## Stated task 1
Using the topological aggregations text, explain why np.mean() counts as an aggregation.
## Stated task 2
In the topological aggregations text, which parts of an unstructured grid are data variables typically mapped to?
## Stated task 3
Extend the text on topological aggregations in UXarray, picking up right after its final line.

Topological Aggregations#
Data variables are typically mapped to either the nodes, edges, or faces of an unstructured grid. The data on each of these elements can be manipulated and aggregated to perform various operations, such as mean, min, max and many others. This section will introduce the concept of Topological Aggregations and how to perform them using UXarray.
import uxarray as ux
What are Aggregations?#
An aggregation is an operation that processes data and returns a summarized output. In the context of Numpy, this includes functions such as:
np.mean()
: Calculate the average value from an array of elementsnp.min()
: Calculate the minimum value from an array of elementsnp.std()

## Dataset excerpt
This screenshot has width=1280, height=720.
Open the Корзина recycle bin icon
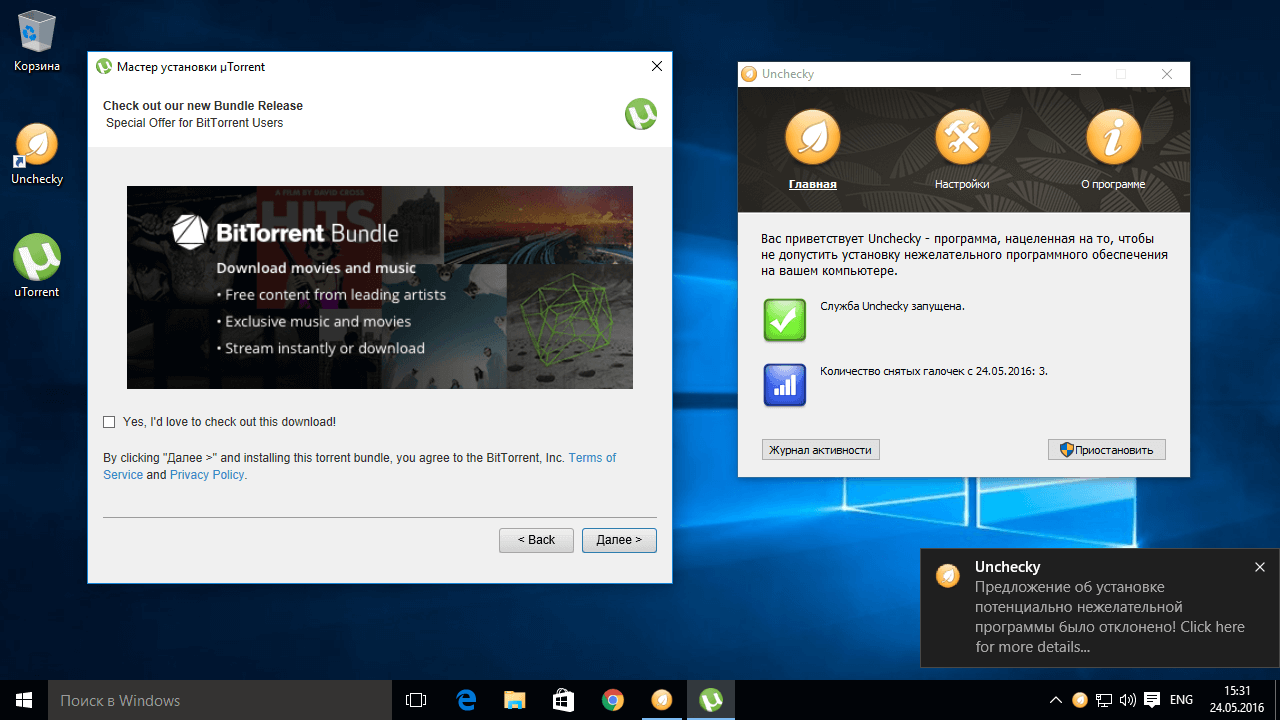tap(37, 32)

## Expected answer 1
An aggregation is an operation that processes data and returns a summarized output. np.mean() does this by taking an array of elements and returning a single average value.

## Expected answer 2
The nodes, edges, or faces.

## Expected answer 3
: Calculate the standard deviation from an array of elements
In the context of a one-dimensional array, the aggregation is performed over the entire array. Otherwise, it is performed across a specific axis.
What are Topological Aggregations?#
When working with unstructured grids, data variables are mapped to either nodes, edges, or faces and stored as one-dimensional slices in memory, with no spatial relationship between neighbors. This means that performing a regular aggregation as discussed above would not consider the topology of the grid elements.
A topological aggregation can be thought of as performing multiple aggregations on a per-element basis. For example, instead of computing the average across all values, we can compute the average of all the nodes that surround each face and store the result on each face.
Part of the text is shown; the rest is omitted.